- [PROBLEMS]:
- 1) In the forum thread on cordless impact tools, how many cordless tools does 1olddogtwo say he owns?
- 2) Translate the sentence "Milwaukee seems to have the best warranty." from the forum thread on cordless impact tools into Spanish.
- 3) List every username that appears in a post header in the forum thread on cordless impact tools.

#### TEXT EXCERPT

I will say that they don't use them for lugs, they normally use air impacts for that.


----------



## the Suburbanite (Jan 27, 2018)

I ran an older style 18V dewalt 1/2" impact for a long time and was never very impressed looking at the torque available vs. battery life (still have it, rarely use it). I used a new Milwaukee 1/2" impact the other day to remove frozen lugs and was really surprised at how strong it was. No idea about battery life as I only used it for a single wheel and returned it. Day to day I use all Dewalt "new" 20V for drivers/drills/impacts/saws and it is a good platform. I'm sure the 1/2 or 3/8" impacts are good, but if I was buying new I would look at Milwaukee first.


----------



## 1olddogtwo (Aug 6, 2007)

I have about 40 cordless tools they're all DeWalt...... I own very few corded tools or air.

Most are 20V, some 60V, one 120V. The new Dewalt impact it's badass.


----------



## Mark Oomkes (Dec 10, 2000)

Been collecting Milwaukee M18 here...have a pretty good selection. The grease gun seems to be better than the Lincolns I've had in the past...at least no one has broken it yet. Biggest reason for getting away from the Lincoln is compatibility.

The hedge trimmer is nice too. The 1/4 impact with a 3/8" impact adapter is probably the most used tool I own. That thing is amazing. 

Haven't bought a bigger impact mainly because the impacts\hammers are significantly lower than the Snap-On. I think that's as or more important that torque ratings. I'm sure I'll end up with one, but we usually get the air impact out for lug nuts on the bigger trucks.


----------



## Randall Ave (Oct 29, 2014)

Milwaukee seems to have the best warranty. I have some Makita. The rest are Milwaukee. Have two Milwaukee 1/2 guns. Use them mostly on the road. Otherwise anything 1/2 drive and above I use air tools. Have three Milwaukee ratchets, I use them all the time. And I've killed all of them within one year. They just send out new ones.


----------



## cwren2472 (Aug 15, 2014)

the Suburbanite said:


> I ran an older style 18V dewalt 1/2" impact for a long time and was never very impressed looking at the torque available vs. battery life (still have it, rarely use it). I used a new Milwaukee 1/2" impact the other day to remove frozen lugs and was really surprised at how strong it was. No idea about battery life as I only used it for a single wheel and returned it. Day to day I use all Dewalt "new" 20V for drivers/drills/impacts/saws and it is a good platform. I'm sure the 1/2 or 3/8" impacts are good, but if I was buying new I would look at Milwaukee first.

########
#### COLLECTED MATERIAL

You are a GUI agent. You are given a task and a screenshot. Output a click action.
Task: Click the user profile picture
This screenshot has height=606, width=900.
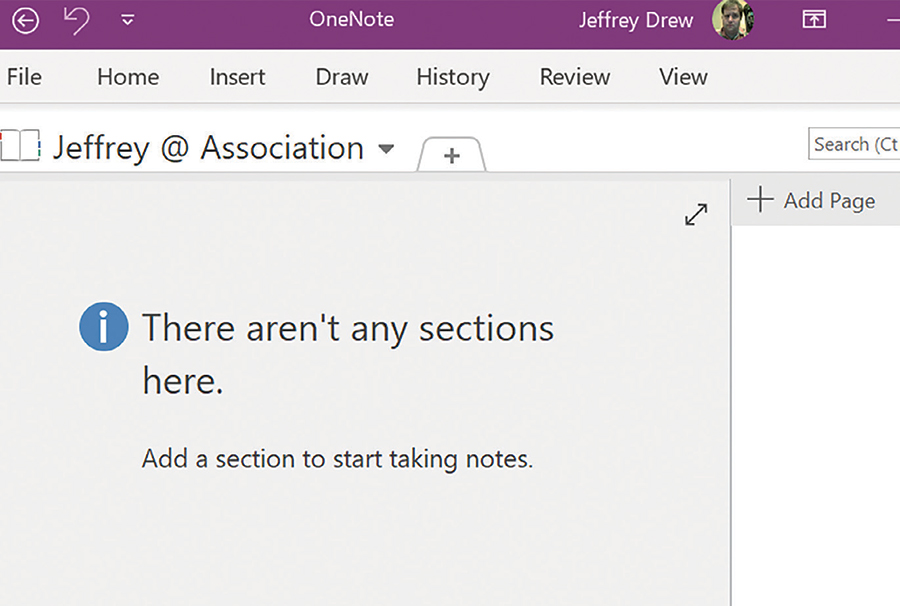tap(732, 20)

########

- [EXPECTED ANSWERS]:
- 1) About 40, all of them DeWalt.

- 2) Milwaukee parece tener la mejor garantía.

- 3) the Suburbanite, 1olddogtwo, Mark Oomkes, Randall Ave, cwren2472